# I Heart Music



## Digital Matt (Mar 12, 2007)

Having fun with an I-River and some big headphones.  

















Shades are fun too 






Thanks for looking


----------



## oCyrus55 (Mar 12, 2007)

Every time I see your photos it makes me want to have strobes and backdrops... good stuff :thumbsup:  And by the way, for our senior year at school, we have to work somewhere for the month of May, it's called senior experience.  I am working at Kalman and Pabst, and I am really pumped.


----------



## Sw1tchFX (Mar 12, 2007)

I think these looks great, but i'm not diggin the reflection of the softbox in the 2nd one. 

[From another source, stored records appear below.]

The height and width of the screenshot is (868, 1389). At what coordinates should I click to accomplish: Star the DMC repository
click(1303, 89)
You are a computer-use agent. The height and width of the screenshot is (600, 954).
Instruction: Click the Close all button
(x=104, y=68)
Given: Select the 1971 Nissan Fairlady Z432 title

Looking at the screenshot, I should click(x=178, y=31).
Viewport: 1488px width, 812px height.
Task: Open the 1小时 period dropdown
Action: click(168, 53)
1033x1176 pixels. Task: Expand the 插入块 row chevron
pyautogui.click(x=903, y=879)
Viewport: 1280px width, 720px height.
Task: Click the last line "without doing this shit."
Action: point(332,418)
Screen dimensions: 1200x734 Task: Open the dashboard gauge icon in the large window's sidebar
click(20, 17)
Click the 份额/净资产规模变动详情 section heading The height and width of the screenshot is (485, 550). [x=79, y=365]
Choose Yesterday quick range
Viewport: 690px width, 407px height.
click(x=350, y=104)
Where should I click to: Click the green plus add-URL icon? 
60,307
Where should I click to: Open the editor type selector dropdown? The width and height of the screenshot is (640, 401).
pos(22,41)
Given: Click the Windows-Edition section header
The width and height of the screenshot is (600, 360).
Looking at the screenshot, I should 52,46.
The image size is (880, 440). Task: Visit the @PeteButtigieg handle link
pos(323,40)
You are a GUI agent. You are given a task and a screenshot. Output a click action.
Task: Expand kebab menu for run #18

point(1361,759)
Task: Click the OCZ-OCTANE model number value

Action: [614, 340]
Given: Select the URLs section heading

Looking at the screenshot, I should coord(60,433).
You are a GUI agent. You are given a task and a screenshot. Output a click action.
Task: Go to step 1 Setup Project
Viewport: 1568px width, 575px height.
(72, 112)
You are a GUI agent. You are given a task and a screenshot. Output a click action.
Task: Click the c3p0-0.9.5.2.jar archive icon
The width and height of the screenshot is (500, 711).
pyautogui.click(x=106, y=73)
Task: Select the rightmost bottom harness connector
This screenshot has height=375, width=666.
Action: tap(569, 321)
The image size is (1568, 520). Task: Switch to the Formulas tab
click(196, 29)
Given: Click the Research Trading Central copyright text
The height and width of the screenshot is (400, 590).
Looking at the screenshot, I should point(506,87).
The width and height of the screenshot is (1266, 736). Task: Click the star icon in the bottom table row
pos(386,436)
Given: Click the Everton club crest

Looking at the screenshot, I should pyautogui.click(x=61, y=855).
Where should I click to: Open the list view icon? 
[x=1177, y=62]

The reflection of the unbrella though looks crazy. 

Great job!


----------



## PNA (Mar 12, 2007)

Great shots.....where did you find such a beautiful model????


----------



## Big Mike (Mar 12, 2007)

PNA said:


> Great shots.....where did you find such a beautiful model????


He didn't have to go far to find that beauty.


----------



## Peanuts (Mar 12, 2007)

This is a site for sore eyes. Honestly, I just dug up those old IRiver IFP-100 or the likes that someone had given to me several years back because they had upgraded. I was just recording some pre-recorded audio (no, it isn't music or anything illegal) and was trying to put it onto the computer, but it says I need the CD to upload. Is that completely true or is there a backdoor in so I can retrieve it?

In any case, your images are stunning as per usual. Is the last the umbrella? If so, that reflection is completely workable with the mood you set with these photos. Very inspring


----------



## Digital Matt (Mar 13, 2007)

Thanks everyone.  Yes the beautiful model is always near by 

Cyrus, I take it Kalman and Pabst is a photography studio?

Peanuts, with my I-River, I plug it into my USB port and it is recognized as an external drive.  If you are having trouble, I'm sure you can download a driver for it.


----------



## Arch (Mar 13, 2007)

excellent, and again she looks absolutely stunning :thumbup:


----------



## gizmo2071 (Mar 13, 2007)

Oh, wow.
Incredible.
Once again you show that you are becoming a master technician with lights. :hail:


----------



## Digital Matt (Mar 13, 2007)

Thanks Arch adn gizmo


----------



## terri (Mar 13, 2007)

Fun series!!

Marj is smmmmmokin' hot in that last image - I love it!  

Wonderful work, Matt.


----------



## shingfan (Mar 13, 2007)

beautiful model and beautiful work.....i'm jealous >_<


----------



## Digital Matt (Mar 13, 2007)

Thank you very much Terri and Shingfan.


----------



## oCyrus55 (Mar 13, 2007)

Yeh Matt it is a studio, kpphoto.com.  I really like their work, and I think I will learn some stuff.  

And again, great series.


----------



## Digital Matt (Mar 13, 2007)

Sounds great Cyrus.  Looking at the website, I realize I've seen it before.  I didn't know you were located in Cleveland.  Good luck to you, and thanks again.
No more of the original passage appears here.